━━ Entries supplied ━━
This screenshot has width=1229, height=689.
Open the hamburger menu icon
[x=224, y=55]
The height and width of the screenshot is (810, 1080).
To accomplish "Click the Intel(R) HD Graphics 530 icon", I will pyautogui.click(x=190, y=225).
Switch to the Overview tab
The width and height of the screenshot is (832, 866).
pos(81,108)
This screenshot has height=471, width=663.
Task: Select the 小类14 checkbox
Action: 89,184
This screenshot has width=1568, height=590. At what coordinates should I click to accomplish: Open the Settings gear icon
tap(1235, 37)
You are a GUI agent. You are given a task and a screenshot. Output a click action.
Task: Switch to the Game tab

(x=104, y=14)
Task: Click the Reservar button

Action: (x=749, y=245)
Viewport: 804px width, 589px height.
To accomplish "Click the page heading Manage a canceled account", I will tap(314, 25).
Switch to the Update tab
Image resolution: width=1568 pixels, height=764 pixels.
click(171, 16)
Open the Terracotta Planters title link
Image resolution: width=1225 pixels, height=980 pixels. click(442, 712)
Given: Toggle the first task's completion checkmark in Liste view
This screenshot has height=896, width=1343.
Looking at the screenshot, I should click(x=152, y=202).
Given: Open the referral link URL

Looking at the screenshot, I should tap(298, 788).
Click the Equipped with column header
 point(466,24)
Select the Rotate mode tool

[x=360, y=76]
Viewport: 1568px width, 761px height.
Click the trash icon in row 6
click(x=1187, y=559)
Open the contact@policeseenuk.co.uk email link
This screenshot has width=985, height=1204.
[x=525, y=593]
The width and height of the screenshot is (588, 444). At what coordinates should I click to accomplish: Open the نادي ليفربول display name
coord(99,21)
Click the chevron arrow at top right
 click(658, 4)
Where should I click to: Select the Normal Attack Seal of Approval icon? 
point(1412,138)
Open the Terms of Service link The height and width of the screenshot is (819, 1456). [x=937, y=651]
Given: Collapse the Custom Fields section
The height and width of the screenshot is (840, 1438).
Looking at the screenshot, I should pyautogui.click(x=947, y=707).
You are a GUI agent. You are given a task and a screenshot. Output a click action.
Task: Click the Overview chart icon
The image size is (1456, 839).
━━━
Put every line of the data above into a JSON list of strings, one string per line, and leave out the blank lines.

### [Full response]
[
  "This screenshot has width=1229, height=689.",
  "Open the hamburger menu icon",
  "[x=224, y=55]",
  "The height and width of the screenshot is (810, 1080).",
  "To accomplish \"Click the Intel(R) HD Graphics 530 icon\", I will pyautogui.click(x=190, y=225).",
  "Switch to the Overview tab",
  "The width and height of the screenshot is (832, 866).",
  "pos(81,108)",
  "This screenshot has height=471, width=663.",
  "Task: Select the 小类14 checkbox",
  "Action: 89,184",
  "This screenshot has width=1568, height=590. At what coordinates should I click to accomplish: Open the Settings gear icon",
  "tap(1235, 37)",
  "You are a GUI agent. You are given a task and a screenshot. Output a click action.",
  "Task: Switch to the Game tab",
  "(x=104, y=14)",
  "Task: Click the Reservar button",
  "Action: (x=749, y=245)",
  "Viewport: 804px width, 589px height.",
  "To accomplish \"Click the page heading Manage a canceled account\", I will tap(314, 25).",
  "Switch to the Update tab",
  "Image resolution: width=1568 pixels, height=764 pixels.",
  "click(171, 16)",
  "Open the Terracotta Planters title link",
  "Image resolution: width=1225 pixels, height=980 pixels. click(442, 712)",
  "Given: Toggle the first task's completion checkmark in Liste view",
  "This screenshot has height=896, width=1343.",
  "Looking at the screenshot, I should click(x=152, y=202).",
  "Given: Open the referral link URL",
  "Looking at the screenshot, I should tap(298, 788).",
  "Click the Equipped with column header",
  " point(466,24)",
  "Select the Rotate mode tool",
  "[x=360, y=76]",
  "Viewport: 1568px width, 761px height.",
  "Click the trash icon in row 6",
  "click(x=1187, y=559)",
  "Open the contact@policeseenuk.co.uk email link",
  "This screenshot has width=985, height=1204.",
  "[x=525, y=593]",
  "The width and height of the screenshot is (588, 444). At what coordinates should I click to accomplish: Open the نادي ليفربول display name",
  "coord(99,21)",
  "Click the chevron arrow at top right",
  " click(658, 4)",
  "Where should I click to: Select the Normal Attack Seal of Approval icon? ",
  "point(1412,138)",
  "Open the Terms of Service link The height and width of the screenshot is (819, 1456). [x=937, y=651]",
  "Given: Collapse the Custom Fields section",
  "The height and width of the screenshot is (840, 1438).",
  "Looking at the screenshot, I should pyautogui.click(x=947, y=707).",
  "You are a GUI agent. You are given a task and a screenshot. Output a click action.",
  "Task: Click the Overview chart icon",
  "The image size is (1456, 839)."
]